Guirola1, Ricardo, Muscal2, Eyal, Arnold2, Jennifer L.
Musculoskeletal (MSK) conditions may affect up to 30% of children and adolescents. Adult medicine trainees and general practitioners have expressed poor confidence in MSK knowledge and skills, confidence and comfort level. Similar domains have not been evaluated in US pediatric residency training programs.
The aim of this study was to evaluate attitudes regarding MSK skills and training of pediatric residents at a tertiary care residency program. We hypothesized that pediatric residents, like trainees in adult medicine, would: a) have low levels of comfort performing MSK exams and b) express low confidence in evaluating MSK complaints.
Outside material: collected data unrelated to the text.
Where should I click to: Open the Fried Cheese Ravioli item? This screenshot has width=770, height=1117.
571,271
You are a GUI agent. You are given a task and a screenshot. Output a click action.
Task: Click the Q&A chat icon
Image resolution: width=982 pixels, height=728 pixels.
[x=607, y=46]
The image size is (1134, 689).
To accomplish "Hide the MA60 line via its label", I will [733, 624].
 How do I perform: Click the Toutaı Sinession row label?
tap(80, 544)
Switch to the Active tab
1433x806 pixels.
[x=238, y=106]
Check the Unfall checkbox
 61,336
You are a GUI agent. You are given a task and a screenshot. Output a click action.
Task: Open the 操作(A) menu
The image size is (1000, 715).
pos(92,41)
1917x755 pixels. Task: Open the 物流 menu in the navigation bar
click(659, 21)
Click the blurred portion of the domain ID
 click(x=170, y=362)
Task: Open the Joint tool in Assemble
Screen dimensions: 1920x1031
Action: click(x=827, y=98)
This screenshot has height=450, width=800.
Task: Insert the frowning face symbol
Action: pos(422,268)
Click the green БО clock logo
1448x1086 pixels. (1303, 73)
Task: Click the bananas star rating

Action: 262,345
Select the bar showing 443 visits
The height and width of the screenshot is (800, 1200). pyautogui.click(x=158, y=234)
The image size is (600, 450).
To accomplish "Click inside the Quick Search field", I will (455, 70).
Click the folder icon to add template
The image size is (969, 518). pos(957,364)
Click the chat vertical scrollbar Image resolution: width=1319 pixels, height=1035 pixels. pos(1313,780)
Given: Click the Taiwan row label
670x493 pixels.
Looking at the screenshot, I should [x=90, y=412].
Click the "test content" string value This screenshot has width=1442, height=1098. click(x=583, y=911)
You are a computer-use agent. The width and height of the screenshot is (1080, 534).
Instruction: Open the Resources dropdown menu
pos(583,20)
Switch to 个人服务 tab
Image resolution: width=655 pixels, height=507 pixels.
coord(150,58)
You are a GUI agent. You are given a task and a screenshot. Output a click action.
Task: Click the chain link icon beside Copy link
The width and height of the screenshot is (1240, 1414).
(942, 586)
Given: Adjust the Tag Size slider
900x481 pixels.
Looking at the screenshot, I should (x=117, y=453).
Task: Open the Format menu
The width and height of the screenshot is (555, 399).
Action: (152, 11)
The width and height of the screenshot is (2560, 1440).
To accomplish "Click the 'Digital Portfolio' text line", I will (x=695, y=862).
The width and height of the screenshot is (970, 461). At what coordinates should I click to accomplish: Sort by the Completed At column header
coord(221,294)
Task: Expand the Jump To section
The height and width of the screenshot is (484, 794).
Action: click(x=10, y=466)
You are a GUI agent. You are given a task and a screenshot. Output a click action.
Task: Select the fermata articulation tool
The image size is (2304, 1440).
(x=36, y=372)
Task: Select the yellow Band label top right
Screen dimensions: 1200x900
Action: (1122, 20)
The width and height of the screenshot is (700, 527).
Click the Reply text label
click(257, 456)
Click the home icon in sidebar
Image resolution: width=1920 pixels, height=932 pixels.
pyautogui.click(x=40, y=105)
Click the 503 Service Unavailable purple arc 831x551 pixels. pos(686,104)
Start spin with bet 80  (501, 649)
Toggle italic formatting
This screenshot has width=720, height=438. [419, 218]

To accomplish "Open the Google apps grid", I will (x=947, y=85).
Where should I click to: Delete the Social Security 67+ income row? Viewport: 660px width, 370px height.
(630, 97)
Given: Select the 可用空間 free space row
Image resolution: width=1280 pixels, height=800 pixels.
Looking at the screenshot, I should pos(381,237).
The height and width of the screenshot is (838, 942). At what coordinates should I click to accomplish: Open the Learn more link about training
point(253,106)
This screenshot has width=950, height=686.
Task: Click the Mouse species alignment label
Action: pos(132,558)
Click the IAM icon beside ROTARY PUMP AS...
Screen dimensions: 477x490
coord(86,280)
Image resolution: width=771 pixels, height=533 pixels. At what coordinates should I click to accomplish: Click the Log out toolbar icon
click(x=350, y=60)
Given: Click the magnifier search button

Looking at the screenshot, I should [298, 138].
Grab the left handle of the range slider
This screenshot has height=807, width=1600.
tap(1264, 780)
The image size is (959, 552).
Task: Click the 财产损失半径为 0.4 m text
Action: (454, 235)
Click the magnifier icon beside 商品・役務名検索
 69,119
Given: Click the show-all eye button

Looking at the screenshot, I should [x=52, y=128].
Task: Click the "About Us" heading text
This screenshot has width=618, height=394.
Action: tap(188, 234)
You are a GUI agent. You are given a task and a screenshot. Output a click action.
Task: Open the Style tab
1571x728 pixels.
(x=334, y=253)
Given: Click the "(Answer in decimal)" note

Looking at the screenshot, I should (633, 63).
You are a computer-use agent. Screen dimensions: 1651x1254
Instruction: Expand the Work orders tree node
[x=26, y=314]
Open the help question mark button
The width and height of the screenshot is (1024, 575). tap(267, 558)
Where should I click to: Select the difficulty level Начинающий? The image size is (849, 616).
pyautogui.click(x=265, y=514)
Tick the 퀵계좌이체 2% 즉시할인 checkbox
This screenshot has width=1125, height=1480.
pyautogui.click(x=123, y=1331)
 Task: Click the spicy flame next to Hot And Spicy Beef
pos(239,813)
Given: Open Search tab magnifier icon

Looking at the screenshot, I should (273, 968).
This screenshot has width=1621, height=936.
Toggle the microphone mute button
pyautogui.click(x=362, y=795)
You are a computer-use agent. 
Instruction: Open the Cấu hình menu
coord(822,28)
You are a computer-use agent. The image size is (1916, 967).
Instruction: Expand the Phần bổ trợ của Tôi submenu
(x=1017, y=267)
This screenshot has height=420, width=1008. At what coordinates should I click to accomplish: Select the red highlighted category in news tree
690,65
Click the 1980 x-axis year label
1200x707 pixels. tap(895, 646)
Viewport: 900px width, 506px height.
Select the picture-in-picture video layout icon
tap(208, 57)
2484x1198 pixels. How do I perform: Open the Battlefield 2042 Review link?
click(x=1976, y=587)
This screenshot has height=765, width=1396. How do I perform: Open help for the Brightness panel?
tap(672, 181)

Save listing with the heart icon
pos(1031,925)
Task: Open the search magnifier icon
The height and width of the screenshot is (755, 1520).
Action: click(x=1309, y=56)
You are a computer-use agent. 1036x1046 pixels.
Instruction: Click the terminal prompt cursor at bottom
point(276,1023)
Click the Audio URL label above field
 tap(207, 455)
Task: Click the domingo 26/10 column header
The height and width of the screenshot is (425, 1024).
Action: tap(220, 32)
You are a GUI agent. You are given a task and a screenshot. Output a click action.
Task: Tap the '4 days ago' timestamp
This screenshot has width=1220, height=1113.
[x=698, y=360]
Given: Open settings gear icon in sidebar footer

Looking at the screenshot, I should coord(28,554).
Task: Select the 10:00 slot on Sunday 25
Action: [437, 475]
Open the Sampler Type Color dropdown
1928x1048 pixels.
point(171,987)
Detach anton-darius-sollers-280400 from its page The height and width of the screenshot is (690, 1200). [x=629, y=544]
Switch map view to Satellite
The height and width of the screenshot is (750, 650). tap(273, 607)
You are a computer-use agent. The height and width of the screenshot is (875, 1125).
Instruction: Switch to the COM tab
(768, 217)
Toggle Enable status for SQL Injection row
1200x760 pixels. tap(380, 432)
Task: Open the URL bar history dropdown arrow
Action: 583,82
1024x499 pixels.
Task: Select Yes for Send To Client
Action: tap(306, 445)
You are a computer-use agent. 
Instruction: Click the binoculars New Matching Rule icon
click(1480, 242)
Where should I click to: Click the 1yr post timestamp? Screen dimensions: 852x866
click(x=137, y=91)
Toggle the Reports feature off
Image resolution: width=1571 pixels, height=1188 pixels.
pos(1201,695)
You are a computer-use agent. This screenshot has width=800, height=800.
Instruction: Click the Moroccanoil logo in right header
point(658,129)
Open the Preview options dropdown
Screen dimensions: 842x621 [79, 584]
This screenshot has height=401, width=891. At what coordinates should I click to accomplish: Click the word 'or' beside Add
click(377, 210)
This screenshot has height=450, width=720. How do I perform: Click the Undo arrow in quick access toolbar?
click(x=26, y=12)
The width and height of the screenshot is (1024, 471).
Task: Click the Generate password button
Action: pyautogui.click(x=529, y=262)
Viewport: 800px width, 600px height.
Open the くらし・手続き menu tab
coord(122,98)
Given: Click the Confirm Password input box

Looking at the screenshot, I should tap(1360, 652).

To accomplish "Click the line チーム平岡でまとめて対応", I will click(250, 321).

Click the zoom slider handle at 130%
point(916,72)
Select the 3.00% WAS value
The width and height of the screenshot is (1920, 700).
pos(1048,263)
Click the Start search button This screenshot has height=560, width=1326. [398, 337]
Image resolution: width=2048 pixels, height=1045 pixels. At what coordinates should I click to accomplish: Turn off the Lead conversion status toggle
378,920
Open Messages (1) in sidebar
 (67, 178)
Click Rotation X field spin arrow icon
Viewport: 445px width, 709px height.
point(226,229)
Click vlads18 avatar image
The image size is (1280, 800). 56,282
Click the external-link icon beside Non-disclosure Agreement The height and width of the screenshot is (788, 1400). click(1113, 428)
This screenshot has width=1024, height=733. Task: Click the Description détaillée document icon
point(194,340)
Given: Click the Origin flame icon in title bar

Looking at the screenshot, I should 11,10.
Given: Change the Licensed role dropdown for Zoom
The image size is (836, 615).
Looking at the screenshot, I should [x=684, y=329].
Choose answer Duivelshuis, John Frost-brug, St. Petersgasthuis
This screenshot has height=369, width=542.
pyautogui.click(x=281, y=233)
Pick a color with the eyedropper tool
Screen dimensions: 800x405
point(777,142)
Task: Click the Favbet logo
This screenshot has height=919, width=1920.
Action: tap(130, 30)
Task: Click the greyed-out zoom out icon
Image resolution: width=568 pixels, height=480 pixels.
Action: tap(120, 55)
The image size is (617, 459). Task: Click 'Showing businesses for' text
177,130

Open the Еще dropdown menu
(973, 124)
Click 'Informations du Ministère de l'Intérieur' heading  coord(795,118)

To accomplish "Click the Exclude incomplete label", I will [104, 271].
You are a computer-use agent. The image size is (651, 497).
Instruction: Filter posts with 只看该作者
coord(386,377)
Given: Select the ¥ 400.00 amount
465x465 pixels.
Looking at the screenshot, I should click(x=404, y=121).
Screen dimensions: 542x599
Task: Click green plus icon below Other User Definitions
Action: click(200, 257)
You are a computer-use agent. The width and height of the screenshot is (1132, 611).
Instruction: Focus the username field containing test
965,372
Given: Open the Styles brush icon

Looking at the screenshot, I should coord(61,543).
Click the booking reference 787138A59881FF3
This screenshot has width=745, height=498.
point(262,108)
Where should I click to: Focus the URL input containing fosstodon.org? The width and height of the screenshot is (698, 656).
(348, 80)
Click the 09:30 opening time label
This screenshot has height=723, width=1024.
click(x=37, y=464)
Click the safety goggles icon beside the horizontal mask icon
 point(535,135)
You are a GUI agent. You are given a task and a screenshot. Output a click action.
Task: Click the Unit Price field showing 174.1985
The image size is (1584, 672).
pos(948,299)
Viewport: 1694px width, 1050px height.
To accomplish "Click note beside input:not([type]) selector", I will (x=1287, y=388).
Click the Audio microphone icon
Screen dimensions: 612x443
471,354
In January of 2011 pediatric residents at Texas Children's Hospital/ Baylor College of Medicine were sent a 16 question survey via a link in survey monkey. Survey results were compiled over a 5 month period. We analyzed relationships between survey responses and type of trainee (pediatric vs. medicine-pediatric), and post-graduate year (PGY level) using non-parametric tests of association for ordinal variables (Kendal tau-b coefficient, T).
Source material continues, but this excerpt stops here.